=== Section Start ===

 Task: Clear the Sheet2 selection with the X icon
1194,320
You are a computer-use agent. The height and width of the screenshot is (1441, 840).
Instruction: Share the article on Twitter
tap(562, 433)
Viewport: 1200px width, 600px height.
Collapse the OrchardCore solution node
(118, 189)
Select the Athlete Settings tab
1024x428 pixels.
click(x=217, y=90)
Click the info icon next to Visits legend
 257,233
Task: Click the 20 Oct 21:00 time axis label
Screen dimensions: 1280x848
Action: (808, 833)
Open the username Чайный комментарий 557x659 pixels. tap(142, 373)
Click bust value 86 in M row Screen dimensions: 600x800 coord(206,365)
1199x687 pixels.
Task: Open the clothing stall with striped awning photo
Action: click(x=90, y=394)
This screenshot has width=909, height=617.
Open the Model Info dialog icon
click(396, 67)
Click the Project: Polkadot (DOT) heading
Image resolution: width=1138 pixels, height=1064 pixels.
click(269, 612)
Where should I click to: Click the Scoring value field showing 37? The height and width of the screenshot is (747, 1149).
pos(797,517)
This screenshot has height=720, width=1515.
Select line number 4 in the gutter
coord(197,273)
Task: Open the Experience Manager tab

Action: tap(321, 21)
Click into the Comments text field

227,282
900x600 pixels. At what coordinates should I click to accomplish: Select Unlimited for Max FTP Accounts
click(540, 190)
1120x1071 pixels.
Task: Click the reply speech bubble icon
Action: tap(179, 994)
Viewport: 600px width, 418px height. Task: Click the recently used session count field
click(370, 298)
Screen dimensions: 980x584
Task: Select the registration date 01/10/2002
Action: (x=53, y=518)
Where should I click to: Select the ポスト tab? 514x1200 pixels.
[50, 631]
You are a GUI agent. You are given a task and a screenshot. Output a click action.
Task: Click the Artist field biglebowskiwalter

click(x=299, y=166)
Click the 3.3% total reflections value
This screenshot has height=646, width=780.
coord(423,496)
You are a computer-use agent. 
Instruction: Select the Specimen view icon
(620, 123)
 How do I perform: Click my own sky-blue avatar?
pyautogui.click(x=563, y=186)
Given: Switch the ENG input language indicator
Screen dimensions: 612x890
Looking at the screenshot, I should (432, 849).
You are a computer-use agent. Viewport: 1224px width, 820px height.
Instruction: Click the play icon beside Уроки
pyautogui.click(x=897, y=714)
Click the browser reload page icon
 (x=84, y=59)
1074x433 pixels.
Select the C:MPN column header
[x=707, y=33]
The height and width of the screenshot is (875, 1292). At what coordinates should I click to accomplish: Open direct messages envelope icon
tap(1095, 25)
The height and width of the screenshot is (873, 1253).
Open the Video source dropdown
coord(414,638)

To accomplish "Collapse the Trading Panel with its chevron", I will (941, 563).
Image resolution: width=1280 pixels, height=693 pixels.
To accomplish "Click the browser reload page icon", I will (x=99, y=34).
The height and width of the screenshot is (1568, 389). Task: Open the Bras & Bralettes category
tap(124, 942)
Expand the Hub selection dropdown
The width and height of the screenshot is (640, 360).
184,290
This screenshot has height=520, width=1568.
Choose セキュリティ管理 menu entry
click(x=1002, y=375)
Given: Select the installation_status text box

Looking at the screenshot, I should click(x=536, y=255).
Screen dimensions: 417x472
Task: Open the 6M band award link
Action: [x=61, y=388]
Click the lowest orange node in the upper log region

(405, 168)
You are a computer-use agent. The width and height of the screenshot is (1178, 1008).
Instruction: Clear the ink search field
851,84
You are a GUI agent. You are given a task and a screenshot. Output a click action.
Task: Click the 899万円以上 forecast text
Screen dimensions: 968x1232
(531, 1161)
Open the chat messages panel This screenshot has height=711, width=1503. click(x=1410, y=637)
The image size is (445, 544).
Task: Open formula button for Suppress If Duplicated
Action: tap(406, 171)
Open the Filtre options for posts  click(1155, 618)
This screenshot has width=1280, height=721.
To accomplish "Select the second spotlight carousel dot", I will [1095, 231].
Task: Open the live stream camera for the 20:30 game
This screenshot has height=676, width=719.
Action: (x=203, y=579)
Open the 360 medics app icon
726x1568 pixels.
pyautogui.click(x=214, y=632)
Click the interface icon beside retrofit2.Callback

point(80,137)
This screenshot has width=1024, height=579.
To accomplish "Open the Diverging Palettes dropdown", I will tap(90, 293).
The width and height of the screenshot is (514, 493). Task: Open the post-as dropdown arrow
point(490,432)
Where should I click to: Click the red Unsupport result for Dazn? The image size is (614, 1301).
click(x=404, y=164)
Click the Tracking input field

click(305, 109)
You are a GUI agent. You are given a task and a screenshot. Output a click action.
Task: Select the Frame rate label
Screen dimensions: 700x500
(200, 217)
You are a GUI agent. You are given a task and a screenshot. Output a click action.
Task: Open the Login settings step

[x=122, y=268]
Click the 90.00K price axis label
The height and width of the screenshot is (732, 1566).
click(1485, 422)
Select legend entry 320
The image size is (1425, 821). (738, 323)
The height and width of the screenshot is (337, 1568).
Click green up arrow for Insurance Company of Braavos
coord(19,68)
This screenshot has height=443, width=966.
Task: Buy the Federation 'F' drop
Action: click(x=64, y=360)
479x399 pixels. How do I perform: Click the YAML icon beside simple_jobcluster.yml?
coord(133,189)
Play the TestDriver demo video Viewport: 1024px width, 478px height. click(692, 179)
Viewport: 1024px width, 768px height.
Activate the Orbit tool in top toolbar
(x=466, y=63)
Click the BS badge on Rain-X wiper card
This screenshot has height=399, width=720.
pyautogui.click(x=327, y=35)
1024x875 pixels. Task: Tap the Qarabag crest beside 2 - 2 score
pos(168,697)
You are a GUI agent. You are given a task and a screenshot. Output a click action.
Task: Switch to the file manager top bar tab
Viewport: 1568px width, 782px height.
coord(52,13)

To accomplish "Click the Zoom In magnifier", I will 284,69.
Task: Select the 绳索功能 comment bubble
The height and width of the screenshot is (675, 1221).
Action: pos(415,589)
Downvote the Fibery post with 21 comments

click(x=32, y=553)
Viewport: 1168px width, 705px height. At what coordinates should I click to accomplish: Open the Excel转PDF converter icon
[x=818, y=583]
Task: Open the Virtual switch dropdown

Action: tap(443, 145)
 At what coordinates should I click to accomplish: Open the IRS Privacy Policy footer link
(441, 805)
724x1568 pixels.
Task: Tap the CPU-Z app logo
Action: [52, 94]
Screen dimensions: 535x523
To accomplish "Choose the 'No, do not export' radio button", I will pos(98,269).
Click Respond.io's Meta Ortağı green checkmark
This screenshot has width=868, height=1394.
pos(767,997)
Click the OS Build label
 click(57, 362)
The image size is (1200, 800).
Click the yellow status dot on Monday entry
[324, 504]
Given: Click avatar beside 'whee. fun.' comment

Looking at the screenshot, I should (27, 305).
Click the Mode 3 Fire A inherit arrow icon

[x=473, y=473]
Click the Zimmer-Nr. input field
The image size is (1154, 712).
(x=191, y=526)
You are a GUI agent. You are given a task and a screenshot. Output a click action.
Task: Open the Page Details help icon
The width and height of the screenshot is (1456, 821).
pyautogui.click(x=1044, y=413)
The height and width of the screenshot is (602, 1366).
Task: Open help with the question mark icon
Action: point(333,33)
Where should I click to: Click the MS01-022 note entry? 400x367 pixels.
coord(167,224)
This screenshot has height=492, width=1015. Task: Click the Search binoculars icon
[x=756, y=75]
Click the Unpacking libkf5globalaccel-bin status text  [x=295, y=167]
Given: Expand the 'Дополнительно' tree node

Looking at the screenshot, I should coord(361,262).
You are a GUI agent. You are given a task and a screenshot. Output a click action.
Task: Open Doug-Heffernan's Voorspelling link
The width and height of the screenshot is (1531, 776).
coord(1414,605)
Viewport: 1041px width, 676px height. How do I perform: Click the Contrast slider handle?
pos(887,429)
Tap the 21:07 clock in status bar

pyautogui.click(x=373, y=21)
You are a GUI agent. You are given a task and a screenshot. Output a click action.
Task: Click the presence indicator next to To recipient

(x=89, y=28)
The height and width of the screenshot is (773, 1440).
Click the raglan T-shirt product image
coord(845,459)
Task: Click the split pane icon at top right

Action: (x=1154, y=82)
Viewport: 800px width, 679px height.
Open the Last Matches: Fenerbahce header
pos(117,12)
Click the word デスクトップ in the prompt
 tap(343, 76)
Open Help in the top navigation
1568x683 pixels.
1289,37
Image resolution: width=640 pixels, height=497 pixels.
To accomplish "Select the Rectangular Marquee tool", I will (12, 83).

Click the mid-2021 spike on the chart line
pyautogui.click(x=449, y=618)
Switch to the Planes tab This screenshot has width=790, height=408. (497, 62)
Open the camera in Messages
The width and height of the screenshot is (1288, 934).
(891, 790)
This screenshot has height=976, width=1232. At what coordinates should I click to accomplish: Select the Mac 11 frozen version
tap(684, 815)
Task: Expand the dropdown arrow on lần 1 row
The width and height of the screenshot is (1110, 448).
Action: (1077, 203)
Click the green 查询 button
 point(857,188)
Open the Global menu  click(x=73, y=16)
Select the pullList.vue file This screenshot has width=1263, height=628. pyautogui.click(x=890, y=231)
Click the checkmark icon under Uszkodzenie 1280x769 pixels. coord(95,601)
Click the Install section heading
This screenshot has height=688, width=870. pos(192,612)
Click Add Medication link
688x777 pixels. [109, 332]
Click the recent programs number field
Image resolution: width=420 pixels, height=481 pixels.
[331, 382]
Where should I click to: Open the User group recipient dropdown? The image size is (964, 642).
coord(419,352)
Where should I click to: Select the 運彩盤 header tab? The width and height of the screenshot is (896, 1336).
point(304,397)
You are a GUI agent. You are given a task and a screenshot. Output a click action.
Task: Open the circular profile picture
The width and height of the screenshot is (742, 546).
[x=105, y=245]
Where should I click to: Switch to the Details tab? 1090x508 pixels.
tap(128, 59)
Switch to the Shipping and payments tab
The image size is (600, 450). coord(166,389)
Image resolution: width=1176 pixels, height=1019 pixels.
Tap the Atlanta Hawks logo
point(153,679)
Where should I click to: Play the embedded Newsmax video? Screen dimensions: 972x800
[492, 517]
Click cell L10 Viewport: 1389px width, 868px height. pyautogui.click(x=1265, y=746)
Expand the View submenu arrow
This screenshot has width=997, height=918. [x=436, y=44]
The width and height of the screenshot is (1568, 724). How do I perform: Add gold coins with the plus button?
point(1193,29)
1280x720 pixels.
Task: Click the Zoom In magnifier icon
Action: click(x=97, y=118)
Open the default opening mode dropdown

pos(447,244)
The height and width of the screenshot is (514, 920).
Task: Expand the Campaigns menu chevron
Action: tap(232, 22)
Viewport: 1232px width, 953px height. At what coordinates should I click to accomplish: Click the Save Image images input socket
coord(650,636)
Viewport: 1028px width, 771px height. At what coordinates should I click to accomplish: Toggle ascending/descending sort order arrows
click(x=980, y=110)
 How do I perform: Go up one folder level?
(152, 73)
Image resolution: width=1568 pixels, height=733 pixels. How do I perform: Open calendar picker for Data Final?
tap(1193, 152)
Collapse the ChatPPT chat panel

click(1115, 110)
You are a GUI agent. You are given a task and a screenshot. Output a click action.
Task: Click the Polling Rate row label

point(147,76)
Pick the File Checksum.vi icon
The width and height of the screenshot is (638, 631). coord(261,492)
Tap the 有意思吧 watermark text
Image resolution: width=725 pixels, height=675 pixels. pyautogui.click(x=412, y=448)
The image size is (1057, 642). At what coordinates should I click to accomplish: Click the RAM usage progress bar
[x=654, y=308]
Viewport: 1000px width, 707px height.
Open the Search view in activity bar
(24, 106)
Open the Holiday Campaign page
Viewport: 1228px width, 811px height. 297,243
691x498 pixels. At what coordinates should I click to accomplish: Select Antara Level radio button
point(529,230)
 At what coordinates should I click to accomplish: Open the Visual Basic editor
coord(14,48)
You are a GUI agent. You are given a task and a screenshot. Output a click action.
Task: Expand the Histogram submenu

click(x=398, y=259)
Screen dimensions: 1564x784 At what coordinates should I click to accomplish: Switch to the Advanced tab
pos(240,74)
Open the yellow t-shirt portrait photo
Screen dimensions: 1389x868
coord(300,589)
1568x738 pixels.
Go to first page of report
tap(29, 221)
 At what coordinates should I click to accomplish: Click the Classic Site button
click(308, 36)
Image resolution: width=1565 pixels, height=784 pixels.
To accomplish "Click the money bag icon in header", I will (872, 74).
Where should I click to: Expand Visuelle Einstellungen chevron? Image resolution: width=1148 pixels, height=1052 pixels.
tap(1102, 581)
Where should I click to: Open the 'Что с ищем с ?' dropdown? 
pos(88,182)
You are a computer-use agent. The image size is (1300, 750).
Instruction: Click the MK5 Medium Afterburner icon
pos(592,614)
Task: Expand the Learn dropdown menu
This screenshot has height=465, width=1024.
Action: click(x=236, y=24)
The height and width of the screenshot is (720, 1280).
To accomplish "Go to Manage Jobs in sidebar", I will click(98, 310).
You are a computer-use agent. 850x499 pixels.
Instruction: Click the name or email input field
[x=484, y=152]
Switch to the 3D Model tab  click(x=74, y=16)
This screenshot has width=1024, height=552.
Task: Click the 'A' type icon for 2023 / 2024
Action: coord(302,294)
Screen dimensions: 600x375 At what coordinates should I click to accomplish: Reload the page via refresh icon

=== Section End ===

**WHAT YOU HAVE TO DO**:
In the lines above, find the word "computer" and copy every line it occurs in.

**REPLY**:
You are a computer-use agent. The height and width of the screenshot is (1441, 840).
You are a computer-use agent. 
You are a computer-use agent. Viewport: 1224px width, 820px height.
You are a computer-use agent. The width and height of the screenshot is (1178, 1008).
You are a computer-use agent. The image size is (1300, 750).
You are a computer-use agent. 850x499 pixels.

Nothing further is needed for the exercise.